03 Big Data

For every new-emerged technology, we ask two questions: - Can we solve new problems? - Can we solve old problems in a better way?

Big Data Pipeline¶

Data Ingestion: Use tools like Apache Kafka or Flume to collect data from various sources (e.g., logs, sensor data, social media).
Storage: Store raw data in a distributed file system like HDFS or a data lake, ensuring it’s accessible for processing.
Data Processing: Use frameworks such as MapReduce for batch processing or Spark for faster, in-memory analytics. For real-time processing, consider tools like Apache Storm or Flink.
Query and Analysis: Run SQL queries with Hive or Impala, or use BI tools for visualization. This step turns processed data into actionable insights.
Machine Learning and Analytics: Leverage libraries like Spark MLlib, TensorFlow, or PyTorch to analyze patterns, predict trends, or classify data.
Visualization and Reporting: Create dashboards and reports using tools like Tableau or Power BI to communicate findings.

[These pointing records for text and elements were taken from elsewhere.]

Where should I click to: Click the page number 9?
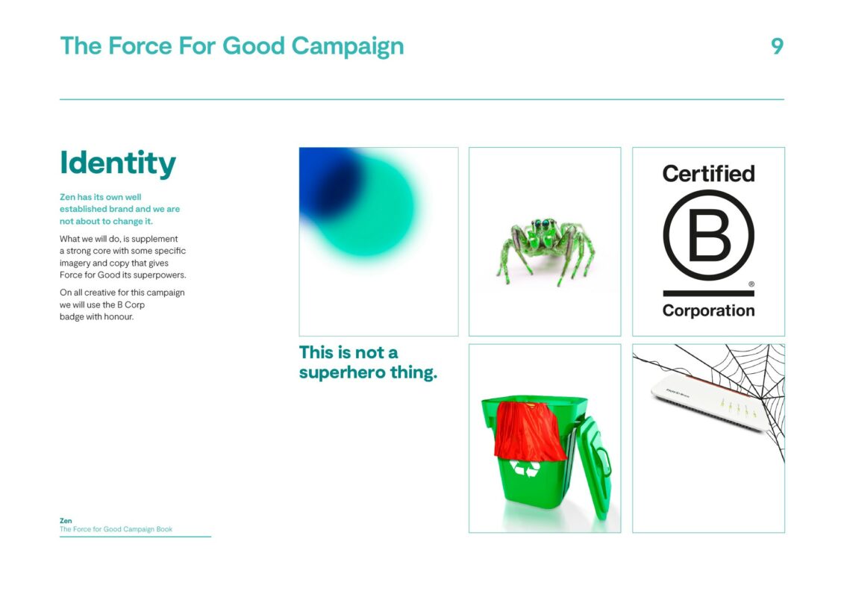[777, 46]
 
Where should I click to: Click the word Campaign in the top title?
[348, 47]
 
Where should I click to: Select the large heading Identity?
[118, 163]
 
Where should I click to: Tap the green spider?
[546, 250]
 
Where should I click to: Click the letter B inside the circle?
[709, 235]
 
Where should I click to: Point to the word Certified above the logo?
[708, 174]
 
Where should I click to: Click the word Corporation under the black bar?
[708, 310]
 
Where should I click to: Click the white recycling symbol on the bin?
[525, 469]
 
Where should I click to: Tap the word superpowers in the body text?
[160, 275]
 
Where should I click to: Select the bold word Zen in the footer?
[66, 521]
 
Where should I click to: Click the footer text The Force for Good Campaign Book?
[116, 529]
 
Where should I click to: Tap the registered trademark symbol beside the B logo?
[751, 284]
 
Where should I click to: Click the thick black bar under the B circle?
[708, 293]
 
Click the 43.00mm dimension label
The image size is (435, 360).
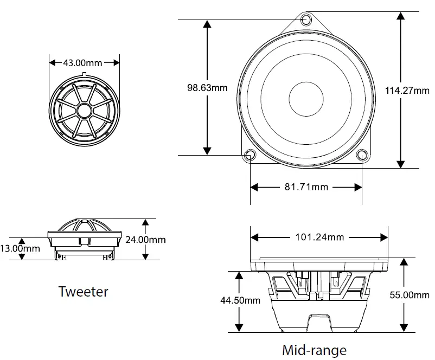pyautogui.click(x=82, y=62)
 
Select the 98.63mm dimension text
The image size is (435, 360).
pyautogui.click(x=207, y=87)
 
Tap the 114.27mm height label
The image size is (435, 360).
pyautogui.click(x=407, y=91)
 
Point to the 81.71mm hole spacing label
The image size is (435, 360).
pyautogui.click(x=306, y=187)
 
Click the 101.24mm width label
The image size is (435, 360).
pyautogui.click(x=319, y=237)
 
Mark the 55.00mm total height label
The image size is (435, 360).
pyautogui.click(x=410, y=295)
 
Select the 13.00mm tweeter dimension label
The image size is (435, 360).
pyautogui.click(x=20, y=248)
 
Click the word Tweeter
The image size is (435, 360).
pyautogui.click(x=83, y=292)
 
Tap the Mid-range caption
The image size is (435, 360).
pyautogui.click(x=314, y=350)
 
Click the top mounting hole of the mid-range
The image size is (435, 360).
pyautogui.click(x=306, y=20)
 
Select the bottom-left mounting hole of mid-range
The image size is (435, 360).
pyautogui.click(x=250, y=156)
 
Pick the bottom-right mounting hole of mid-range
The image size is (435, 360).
pyautogui.click(x=362, y=156)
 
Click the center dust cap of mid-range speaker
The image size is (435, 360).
pyautogui.click(x=306, y=99)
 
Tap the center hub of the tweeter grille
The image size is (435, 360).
pyautogui.click(x=84, y=111)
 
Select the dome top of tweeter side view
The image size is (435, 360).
pyautogui.click(x=84, y=221)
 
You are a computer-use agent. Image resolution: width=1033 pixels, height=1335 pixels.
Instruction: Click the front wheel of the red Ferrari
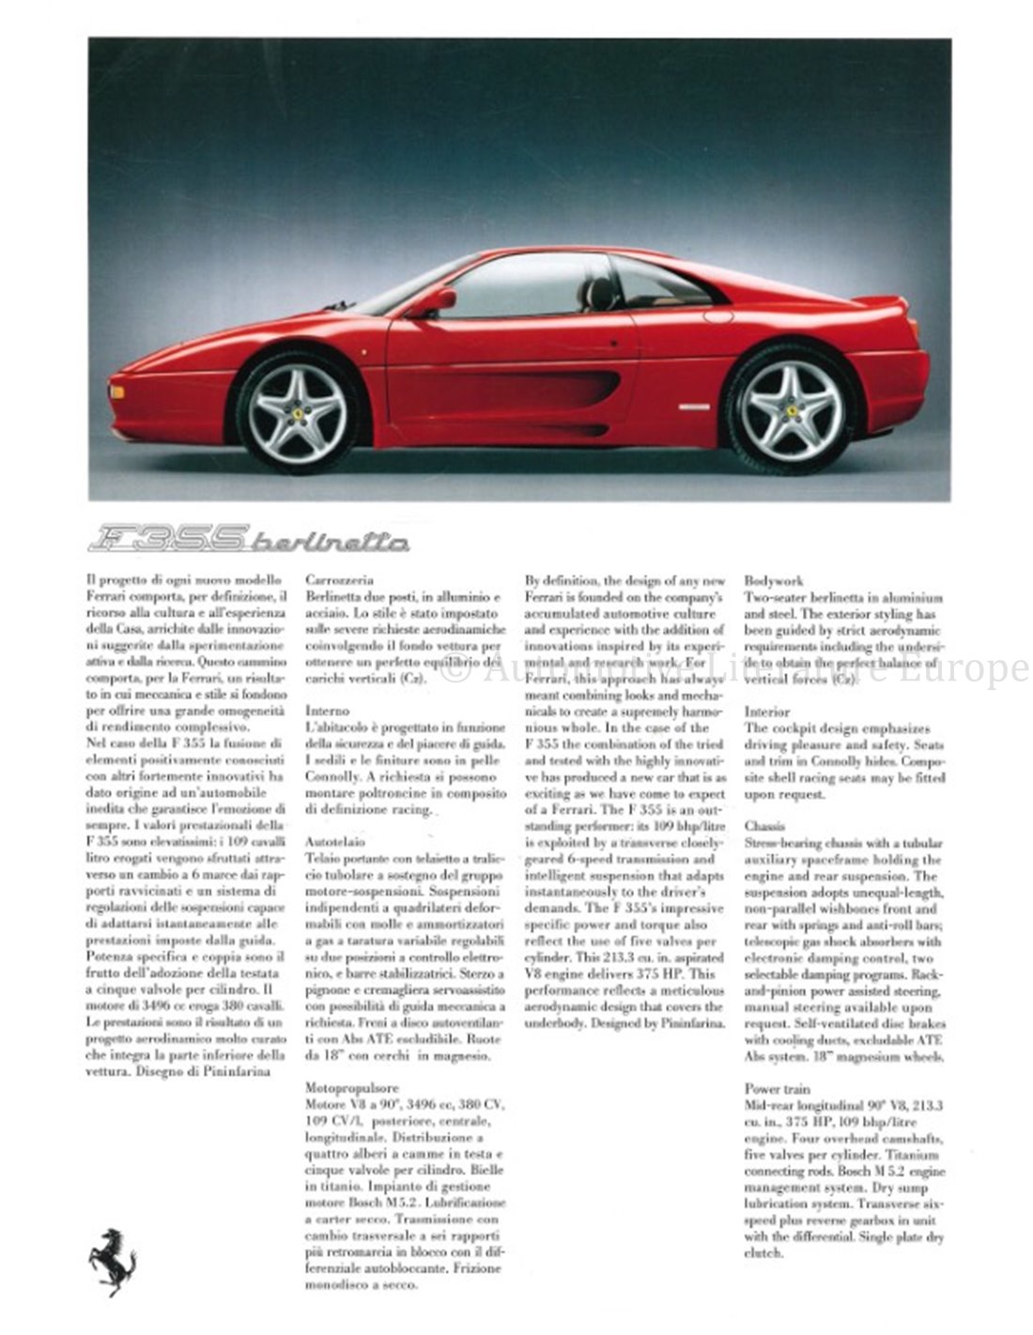pos(298,412)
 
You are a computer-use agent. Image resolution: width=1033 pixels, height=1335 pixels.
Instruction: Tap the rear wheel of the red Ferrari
pos(792,408)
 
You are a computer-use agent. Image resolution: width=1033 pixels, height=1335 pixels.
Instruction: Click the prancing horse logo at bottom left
pos(112,1261)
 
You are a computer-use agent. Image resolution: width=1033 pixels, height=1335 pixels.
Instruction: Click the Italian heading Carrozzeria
pos(340,580)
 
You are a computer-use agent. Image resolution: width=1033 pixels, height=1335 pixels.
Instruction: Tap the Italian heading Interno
pos(327,711)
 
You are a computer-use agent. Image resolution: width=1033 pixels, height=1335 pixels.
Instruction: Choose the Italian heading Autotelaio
pos(335,842)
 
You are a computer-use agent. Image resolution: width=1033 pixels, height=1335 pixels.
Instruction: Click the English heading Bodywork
pos(774,581)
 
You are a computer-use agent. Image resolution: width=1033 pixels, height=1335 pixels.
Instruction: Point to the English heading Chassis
pos(765,826)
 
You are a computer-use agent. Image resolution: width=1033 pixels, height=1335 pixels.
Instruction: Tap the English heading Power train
pos(778,1089)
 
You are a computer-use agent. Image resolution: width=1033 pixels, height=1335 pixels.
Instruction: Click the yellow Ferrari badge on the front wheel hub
pos(298,412)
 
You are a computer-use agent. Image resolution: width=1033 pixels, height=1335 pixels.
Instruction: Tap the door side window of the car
pos(521,286)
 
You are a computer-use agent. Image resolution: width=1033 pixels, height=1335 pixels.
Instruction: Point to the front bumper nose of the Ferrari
pos(122,394)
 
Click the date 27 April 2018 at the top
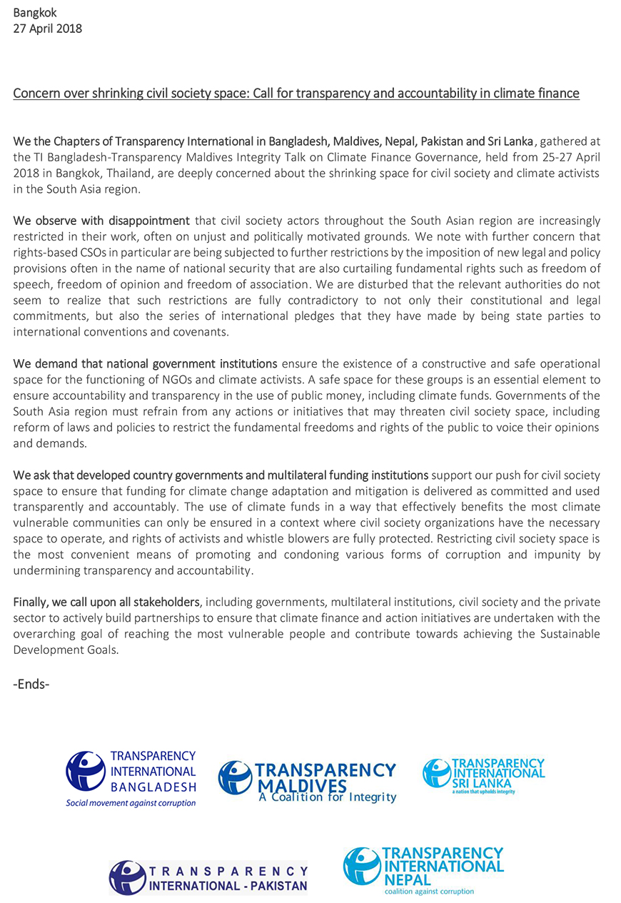pyautogui.click(x=48, y=29)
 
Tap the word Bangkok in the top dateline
pyautogui.click(x=34, y=12)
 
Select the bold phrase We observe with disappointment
pyautogui.click(x=102, y=221)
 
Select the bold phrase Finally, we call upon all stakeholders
pyautogui.click(x=108, y=602)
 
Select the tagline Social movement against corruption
pyautogui.click(x=131, y=803)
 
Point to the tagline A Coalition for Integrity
pyautogui.click(x=328, y=797)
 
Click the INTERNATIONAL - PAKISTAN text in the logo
pyautogui.click(x=228, y=887)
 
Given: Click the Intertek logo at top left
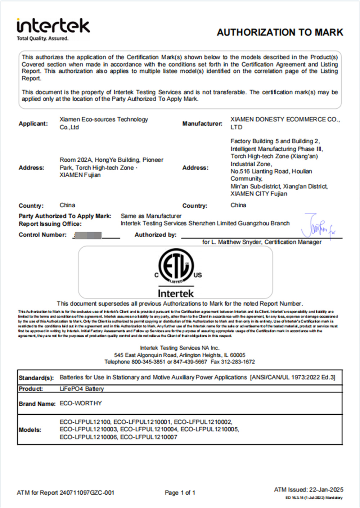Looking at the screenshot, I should point(53,26).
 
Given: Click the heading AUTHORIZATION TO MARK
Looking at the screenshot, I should point(280,32).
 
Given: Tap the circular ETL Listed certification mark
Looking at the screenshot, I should point(176,266).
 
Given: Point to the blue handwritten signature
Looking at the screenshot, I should point(318,226).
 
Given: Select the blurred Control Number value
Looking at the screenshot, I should point(87,235).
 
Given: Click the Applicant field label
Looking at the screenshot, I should point(33,123).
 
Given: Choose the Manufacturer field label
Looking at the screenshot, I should point(202,123).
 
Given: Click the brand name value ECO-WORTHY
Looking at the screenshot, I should point(81,403).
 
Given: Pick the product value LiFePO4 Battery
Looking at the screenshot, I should point(82,389).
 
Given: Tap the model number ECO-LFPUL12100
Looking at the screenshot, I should point(85,422).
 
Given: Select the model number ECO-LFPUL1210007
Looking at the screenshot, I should point(149,437).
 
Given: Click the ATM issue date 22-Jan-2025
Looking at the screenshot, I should point(326,490).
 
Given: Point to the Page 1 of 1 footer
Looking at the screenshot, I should point(180,493).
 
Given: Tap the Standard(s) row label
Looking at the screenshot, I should point(36,378).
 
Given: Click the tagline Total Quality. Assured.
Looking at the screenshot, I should point(42,39).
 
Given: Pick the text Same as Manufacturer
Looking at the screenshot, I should point(151,216).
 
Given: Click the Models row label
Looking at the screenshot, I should point(30,430).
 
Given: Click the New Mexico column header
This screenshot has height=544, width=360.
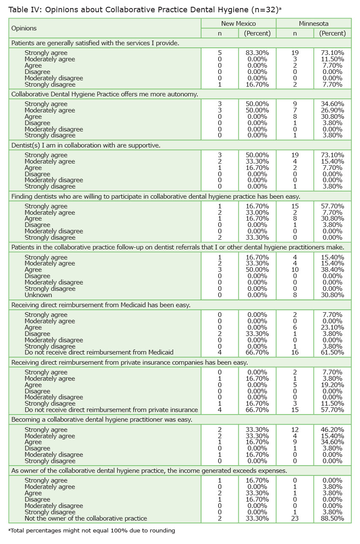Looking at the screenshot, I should [x=238, y=24].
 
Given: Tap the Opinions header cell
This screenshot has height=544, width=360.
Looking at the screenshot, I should [x=24, y=28].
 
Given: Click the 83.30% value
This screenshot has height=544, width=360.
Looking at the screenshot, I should [x=257, y=53].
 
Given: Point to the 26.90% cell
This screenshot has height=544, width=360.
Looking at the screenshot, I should [x=332, y=110].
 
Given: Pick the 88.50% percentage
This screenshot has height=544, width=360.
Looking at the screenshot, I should [x=332, y=518].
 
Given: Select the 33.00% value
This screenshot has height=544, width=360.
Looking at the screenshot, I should [x=257, y=213].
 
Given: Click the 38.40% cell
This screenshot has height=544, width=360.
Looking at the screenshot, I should [x=332, y=270].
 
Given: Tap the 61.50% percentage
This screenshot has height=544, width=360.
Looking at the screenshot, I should [x=332, y=353].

1. Data Ingestion and Messaging Systems - Apache Kafka - What It Does: A distributed messaging system that allows for high-throughput, fault-tolerant ingestion of real-time data streams. - Apache Flume - What It Does: Specializes in collecting and aggregating large amounts of log data from various sources to HDFS.

2. Storage and File Systems - Hadoop Distributed File System (HDFS) - See Below. - Data Lakes and Warehouses - Data Lakes: Centralized repositories that allow you to store all your structured and unstructured data at any scale. They use low-cost storage and are often built on distributed systems. - Data Warehouses: Optimized for querying and reporting; they integrate and aggregate data from various sources. - Use Cases: Data lakes are ideal for data exploration and machine learning, whereas data warehouses support business intelligence and analytics. - NoSQL Databases: Such as MongoDB, Cassandra, and HBase, which handle unstructured data more flexibly than traditional SQL databases. - Cloud Storage: Services like Amazon S3, Google Cloud Storage, and Azure Blob Storage provide scalable and cost-effective storage.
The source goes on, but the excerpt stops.